The goal of Judaism, Christianity, Islam, Buddhism, and all spiritual disciplines is to make “the evil drive become the helpmate of the good drive.” As Rabbi Heschel is teaching us, “such conversion does not come about in moments of despair”. It also does not come about from the performance art of empty rituals, not does it come about from a grandiose vision of ‘the one true spiritual discipline’. Nor does it come about from an ‘instant conversion’, we are not ‘saved’ by one act, we are not able to make our “evil drive become the helpmate of the good drive” by sheer force of will. We make this happen through allowing our prayers, our meditations, our taking the next right action change our inner lives, through changing our ways of thinking, through seeking truth and standing up for truth, through sublimating our desires to what our souls know to be true, correct and acting accordingly.
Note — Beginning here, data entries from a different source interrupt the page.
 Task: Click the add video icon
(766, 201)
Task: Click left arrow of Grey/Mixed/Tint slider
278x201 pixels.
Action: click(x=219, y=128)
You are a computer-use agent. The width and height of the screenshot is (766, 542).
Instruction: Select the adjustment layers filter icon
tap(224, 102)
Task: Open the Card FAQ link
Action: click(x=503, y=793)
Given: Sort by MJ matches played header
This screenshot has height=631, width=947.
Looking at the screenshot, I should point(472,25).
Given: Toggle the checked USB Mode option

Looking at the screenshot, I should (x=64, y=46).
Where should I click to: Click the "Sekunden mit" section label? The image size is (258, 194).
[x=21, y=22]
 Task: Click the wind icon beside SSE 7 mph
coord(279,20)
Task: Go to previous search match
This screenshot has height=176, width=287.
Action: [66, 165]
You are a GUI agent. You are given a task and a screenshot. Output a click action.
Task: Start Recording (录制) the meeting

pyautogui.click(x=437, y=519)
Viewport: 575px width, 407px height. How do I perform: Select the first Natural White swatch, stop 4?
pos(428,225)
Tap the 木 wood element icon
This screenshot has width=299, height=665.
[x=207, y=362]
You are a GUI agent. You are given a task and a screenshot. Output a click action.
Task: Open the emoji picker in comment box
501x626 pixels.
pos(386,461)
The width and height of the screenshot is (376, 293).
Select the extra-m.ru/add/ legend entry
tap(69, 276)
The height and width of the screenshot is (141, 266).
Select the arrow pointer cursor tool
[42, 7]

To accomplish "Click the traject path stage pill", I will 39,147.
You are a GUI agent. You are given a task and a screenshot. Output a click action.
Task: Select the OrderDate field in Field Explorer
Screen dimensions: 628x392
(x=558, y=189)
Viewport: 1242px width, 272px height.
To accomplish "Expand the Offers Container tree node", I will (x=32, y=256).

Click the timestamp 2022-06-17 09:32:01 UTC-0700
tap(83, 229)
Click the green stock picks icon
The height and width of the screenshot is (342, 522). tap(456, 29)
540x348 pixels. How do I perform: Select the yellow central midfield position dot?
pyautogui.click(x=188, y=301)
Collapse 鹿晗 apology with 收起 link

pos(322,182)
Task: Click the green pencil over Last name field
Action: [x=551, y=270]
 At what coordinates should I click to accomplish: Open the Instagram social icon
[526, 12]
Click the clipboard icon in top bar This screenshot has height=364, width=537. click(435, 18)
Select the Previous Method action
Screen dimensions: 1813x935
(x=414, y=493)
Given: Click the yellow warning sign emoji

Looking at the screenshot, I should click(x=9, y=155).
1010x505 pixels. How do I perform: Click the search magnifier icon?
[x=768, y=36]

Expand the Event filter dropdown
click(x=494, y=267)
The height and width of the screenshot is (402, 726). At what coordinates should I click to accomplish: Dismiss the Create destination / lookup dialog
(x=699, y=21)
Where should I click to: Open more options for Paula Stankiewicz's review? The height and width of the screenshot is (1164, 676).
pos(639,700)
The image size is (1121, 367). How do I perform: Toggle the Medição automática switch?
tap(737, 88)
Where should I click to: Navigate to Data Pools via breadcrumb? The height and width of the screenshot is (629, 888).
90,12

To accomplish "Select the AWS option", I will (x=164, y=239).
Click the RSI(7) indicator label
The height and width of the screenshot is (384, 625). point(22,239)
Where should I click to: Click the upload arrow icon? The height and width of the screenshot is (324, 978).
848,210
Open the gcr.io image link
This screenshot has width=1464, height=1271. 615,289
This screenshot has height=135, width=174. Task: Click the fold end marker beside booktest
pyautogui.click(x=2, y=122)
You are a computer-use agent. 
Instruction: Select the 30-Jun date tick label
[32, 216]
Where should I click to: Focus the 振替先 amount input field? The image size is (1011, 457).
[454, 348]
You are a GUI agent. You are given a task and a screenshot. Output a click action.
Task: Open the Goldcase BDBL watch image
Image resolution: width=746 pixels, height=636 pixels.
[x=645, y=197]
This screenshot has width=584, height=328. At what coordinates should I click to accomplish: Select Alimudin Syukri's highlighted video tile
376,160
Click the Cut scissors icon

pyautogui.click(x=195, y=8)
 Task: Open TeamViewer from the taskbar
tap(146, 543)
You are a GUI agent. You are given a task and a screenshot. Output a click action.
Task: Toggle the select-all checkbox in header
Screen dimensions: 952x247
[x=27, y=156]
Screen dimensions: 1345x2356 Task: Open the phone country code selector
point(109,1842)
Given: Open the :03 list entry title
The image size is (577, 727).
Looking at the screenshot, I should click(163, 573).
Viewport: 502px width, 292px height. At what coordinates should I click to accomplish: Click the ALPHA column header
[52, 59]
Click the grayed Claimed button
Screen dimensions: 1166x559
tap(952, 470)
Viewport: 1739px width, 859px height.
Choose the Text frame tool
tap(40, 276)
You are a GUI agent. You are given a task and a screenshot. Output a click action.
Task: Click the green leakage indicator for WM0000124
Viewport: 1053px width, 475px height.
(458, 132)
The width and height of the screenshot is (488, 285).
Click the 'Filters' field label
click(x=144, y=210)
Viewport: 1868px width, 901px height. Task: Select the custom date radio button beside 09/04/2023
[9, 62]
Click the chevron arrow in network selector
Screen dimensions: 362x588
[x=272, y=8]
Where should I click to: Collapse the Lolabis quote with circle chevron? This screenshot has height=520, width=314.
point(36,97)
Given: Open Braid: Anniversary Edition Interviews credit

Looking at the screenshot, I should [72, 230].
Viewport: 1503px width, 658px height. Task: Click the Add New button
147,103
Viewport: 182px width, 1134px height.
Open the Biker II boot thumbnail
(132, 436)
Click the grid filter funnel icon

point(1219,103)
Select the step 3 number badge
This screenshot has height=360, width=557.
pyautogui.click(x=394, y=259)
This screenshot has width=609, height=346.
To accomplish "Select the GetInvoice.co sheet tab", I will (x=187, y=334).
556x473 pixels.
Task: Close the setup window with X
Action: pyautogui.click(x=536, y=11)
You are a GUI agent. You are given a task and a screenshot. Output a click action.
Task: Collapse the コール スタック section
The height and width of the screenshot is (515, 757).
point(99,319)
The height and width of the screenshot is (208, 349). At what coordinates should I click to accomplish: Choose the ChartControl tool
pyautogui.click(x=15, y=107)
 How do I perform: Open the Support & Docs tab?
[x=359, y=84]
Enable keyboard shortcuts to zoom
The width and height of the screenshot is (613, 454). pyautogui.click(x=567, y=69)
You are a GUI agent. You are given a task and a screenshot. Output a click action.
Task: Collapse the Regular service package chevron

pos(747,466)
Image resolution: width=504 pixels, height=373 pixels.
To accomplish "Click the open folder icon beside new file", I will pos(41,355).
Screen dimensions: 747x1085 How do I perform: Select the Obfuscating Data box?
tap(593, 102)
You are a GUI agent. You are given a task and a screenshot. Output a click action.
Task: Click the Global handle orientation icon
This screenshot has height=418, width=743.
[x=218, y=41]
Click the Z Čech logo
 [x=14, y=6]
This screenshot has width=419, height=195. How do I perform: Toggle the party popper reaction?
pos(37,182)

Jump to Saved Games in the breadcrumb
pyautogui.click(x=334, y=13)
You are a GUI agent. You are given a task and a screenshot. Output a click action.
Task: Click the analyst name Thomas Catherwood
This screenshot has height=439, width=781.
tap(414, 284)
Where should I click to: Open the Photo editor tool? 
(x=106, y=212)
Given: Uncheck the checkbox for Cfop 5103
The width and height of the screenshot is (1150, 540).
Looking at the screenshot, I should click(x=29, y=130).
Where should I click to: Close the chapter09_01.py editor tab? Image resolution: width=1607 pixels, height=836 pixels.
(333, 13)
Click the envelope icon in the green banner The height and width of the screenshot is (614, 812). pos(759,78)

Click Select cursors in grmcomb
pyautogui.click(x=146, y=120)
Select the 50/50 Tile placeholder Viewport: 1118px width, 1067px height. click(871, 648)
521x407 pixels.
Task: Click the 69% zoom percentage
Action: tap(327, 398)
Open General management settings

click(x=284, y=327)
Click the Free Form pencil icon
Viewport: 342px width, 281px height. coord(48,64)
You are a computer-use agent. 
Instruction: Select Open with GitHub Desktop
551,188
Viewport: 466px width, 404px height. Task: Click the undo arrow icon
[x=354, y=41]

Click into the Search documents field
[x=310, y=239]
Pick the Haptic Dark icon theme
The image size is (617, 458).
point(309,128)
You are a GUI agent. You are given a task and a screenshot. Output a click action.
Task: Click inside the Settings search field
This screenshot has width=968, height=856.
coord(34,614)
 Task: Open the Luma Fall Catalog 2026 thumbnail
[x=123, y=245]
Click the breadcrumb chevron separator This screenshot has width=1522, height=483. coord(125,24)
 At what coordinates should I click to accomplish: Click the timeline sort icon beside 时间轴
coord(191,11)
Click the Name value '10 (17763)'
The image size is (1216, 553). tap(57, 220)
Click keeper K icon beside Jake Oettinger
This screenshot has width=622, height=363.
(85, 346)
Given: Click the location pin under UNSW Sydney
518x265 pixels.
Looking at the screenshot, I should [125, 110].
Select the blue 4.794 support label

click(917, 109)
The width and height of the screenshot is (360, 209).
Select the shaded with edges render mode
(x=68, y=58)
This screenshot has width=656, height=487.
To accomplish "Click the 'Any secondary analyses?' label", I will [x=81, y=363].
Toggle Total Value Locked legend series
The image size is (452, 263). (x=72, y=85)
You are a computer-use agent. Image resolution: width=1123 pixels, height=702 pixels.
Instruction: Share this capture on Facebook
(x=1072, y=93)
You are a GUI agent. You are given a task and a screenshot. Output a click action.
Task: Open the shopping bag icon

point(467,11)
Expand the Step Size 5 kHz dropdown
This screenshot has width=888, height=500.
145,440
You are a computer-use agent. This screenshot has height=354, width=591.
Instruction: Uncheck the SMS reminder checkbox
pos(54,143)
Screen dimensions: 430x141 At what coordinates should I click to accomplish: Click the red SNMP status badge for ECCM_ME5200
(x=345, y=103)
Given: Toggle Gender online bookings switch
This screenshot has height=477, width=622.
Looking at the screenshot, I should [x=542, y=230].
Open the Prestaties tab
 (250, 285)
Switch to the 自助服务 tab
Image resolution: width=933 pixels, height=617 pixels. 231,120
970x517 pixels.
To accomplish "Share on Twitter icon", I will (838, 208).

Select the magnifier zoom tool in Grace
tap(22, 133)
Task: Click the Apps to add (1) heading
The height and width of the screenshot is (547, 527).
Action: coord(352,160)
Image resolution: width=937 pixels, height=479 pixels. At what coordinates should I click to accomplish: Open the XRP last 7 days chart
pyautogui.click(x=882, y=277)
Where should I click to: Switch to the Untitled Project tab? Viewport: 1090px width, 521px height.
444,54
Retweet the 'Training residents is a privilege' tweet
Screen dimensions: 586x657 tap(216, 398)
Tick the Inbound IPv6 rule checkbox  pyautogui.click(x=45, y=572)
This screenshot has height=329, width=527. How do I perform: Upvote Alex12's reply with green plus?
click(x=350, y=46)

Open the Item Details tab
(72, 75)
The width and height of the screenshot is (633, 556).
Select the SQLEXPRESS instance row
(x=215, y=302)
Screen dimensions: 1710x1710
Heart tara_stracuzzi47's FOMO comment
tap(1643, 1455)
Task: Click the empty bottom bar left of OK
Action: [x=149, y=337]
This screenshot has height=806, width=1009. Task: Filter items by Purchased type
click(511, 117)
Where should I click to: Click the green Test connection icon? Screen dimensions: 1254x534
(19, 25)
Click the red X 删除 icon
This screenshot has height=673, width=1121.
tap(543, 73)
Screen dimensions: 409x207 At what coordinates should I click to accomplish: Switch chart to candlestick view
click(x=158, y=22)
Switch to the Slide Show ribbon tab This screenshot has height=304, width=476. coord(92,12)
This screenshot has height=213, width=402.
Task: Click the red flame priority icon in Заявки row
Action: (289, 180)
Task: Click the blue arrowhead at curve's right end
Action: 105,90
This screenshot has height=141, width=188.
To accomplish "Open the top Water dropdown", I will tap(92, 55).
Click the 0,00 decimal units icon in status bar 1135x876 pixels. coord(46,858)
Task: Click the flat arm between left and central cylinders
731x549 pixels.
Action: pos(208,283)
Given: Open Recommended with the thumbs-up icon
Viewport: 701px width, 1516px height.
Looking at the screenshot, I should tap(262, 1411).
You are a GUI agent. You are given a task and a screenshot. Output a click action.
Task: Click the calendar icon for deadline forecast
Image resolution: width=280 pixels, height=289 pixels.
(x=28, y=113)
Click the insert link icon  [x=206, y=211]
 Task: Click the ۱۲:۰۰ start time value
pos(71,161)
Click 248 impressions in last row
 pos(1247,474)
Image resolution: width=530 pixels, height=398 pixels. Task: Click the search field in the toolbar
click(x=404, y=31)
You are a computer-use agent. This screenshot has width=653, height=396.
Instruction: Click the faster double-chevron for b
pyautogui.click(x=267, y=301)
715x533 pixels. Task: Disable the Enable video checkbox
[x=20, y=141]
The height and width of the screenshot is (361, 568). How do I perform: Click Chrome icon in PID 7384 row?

Many ‘religious’ people seem to be constitutionally incapable of converting their egos to be “a friend of the spirit”. Often times, they are unaware of how the “evil drive” becomes the dominant force in their lives because it is disguising itself as “the good drive”. We witness this phenomenon and participate in this phenomenon whenever we are pointing our fingers at another group and labelling them as “the other”. We witness this bastardization whenever one religion engages in making another spiritual discipline ‘the wrong way’. We participate in this masquerade when we ignore the plight of the stranger, the poor, and the needy making them the cause of the ills of our world, as some ‘religious’ people have done with blaming everything from 9/11 to mass shootings on LGBTQ+ people. We participate and support this disguise of “the evil drive” when we are willfully blind to the basic commandment to “love your neighbor as you love yourself.” We participate and support this disguise when we are unwilling to have a conversation with those we disagree with, when we agree with the vilification of people who are being accused of wrongdoing without the benefit of the doubt, when we betray friendships and forget the good people do and define a person by what we have been told and/or perceive as their last bad action.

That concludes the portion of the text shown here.